Indie vs. Mainstream Games


Many indie games have gained popularity over the past few years; they come from all genres, but they appeal to audiences everywhere.

Marti Weary, Rescue Copy Editor

Independent or “indie” games have been on the upsurge recently; these are video games created by an individual or a small team, frequently without publisher support. Popular titles from the last few years include Journey, Don’t Starve, and, very recently, Broken Age. Indie games have gotten a reputation for being particularly artistic or innovative, and I agree.

Indie games tend to be dramatically unique in terms of both concept and storyline. A majority of the mainstream games I see gaining popularity nowadays are either overdone, overplayed, generic, or some hideous mixture of the three. I’m not trying to say that old standby stories or mechanics are bad; the generic first person shooter mechanic will probably never go out of style, and the “hero’s quest” type story is so malleable that a variety of unique stories can be borne from it. However, sometimes, it just gets a little boring. Video games are such a unique medium for storytelling and art presentation, and it’s a waste of time and energy to make or play a game that’s been done a thousand times before.

One “genre” of indie games that have been especially notable for their avant-garde art and stories have been RPGmaker games. RPGmaker is a simple program for the PC, and the games it produces tend to have very basic pixelated graphics, and commonly resemble other RPGmaker games in terms of mechanics and gameplay. I have loved the RPGmaker games I’ve played through; significant titles being Ib, Off, and Middens.

Despite the limited visual capabilities of these games, they have all provided me with striking, recognizable graphics. Ib is defined by its dark, creepy palette, in which colorful characters and objects exist; Off’s limited, almost monochrome world is the perfect setting for a story about decay and inevitability, and its surreal, dark characters provide plenty of inspiration and nightmares alike. The most bizarre graphics I have ever encountered come from Middens, where the background is full of alien landscapes and almost constantly strobing neon colors– and if you can’t stomach Dali’s works, don’t even bother trying to comprehend this game’s supporting cast. These games have given me an appetite for the unconventional and creative.

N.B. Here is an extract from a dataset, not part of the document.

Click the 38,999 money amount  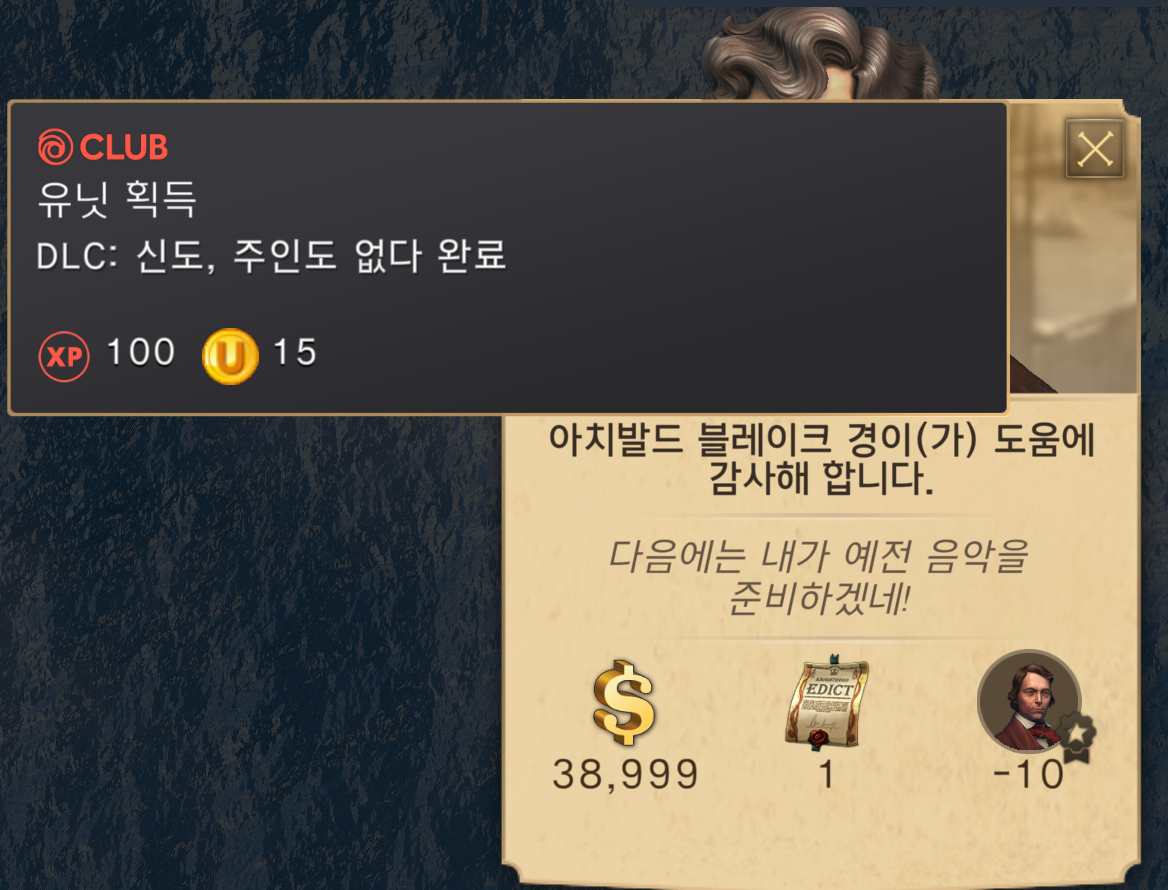(626, 775)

Most mainstream games are unwilling to dip into radical waters, for fear of alienating their audience. Indie games generally don’t have this problem, since they frequently appeal to niche gamers, or gamers looking for a new experience.

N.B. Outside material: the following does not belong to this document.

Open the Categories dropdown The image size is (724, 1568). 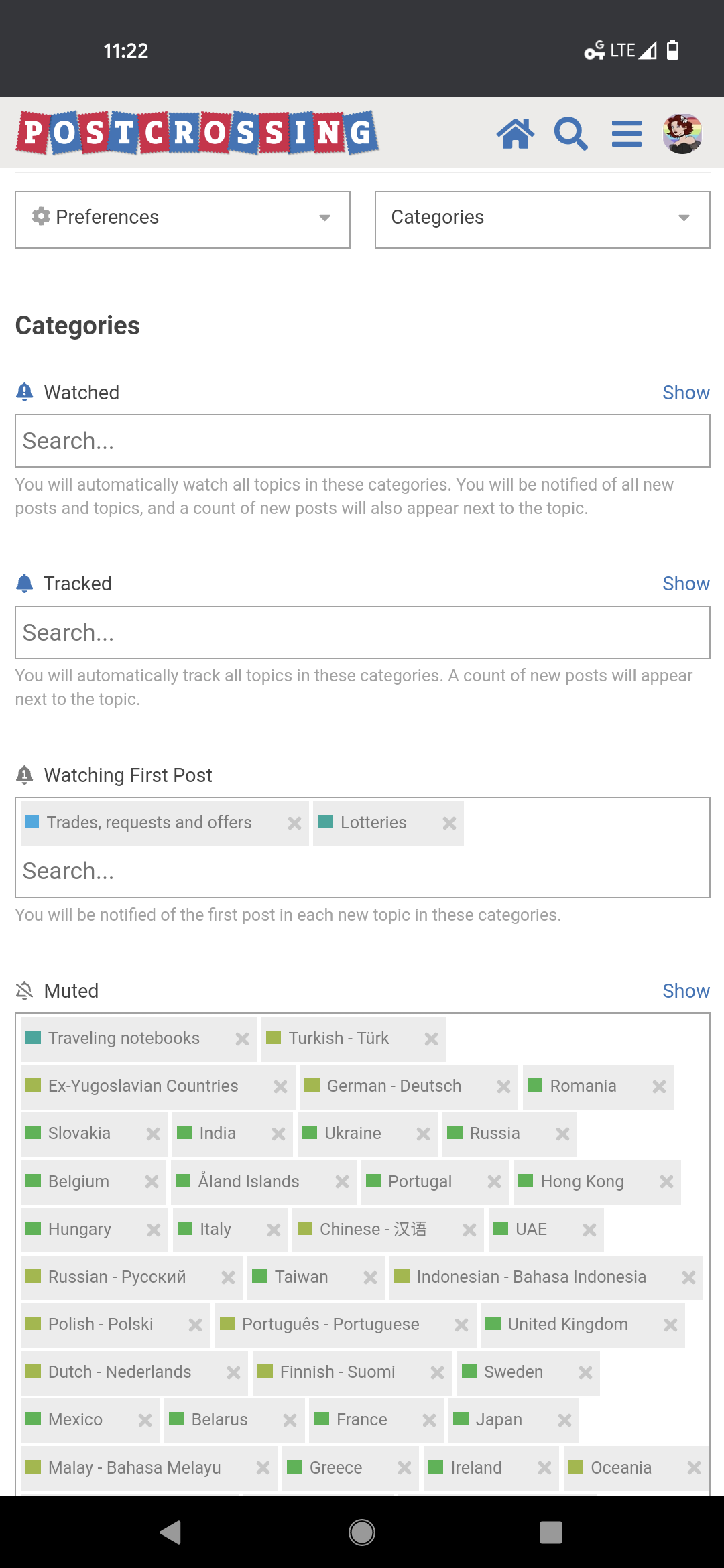pyautogui.click(x=542, y=220)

Additionally, these games all have intriguing stories and themes. Unlike many mainstream games that seem to be a rehash of their predecessors, these indie RPGmaker games have captured not only my imagination, but my philosophical and analysis skills. Ib follows the adventures of a young girl trapped inside a haunted art museum; definitely an adventure-horror story, supported by skilled world building and one great plot twist. Both Off and Middens are a little more abstract in terms of their story. Off has a theme of purifying decay and overcoming corruption, and the story starts off average enough; a hero must go save his world. However, as the story continues, it becomes increasingly dark and twisted, and due to many breaks in the fourth wall, the player is left wondering whether or not they are morally responsible for their character’s actions within the game. Middens is similarly dark and confusing in its themes. The story is little more than a goal that the player is given, and disjointed pieces of information spread around the game. The effect, though, is very enjoyable for players that enjoy lots of exploration and freedom.

Though video games have a history of tackling difficult and controversial issues, indie games hold a little more bravery in their discussion and presentation of said issues. Broken Age deals with issues such as martyrdom, sexism, and social responsibility, in a manner so candid it’s almost disturbing. The subject matter is presented in an honestly simple, normal way, which makes it all the more jarring– still, the game remains entertaining and the story compelling. I haven’t yet seen a mainstream game that takes on intense issues in this way, and was also a enjoyable and interesting game.

When I hear rave reviews about an indie game, I almost always believe them, more so than for mainstream games. I’ve seen indie games take stories and do them better visually and I’m convinced that, at least for now, they are providing a better product than most mainstream games out there.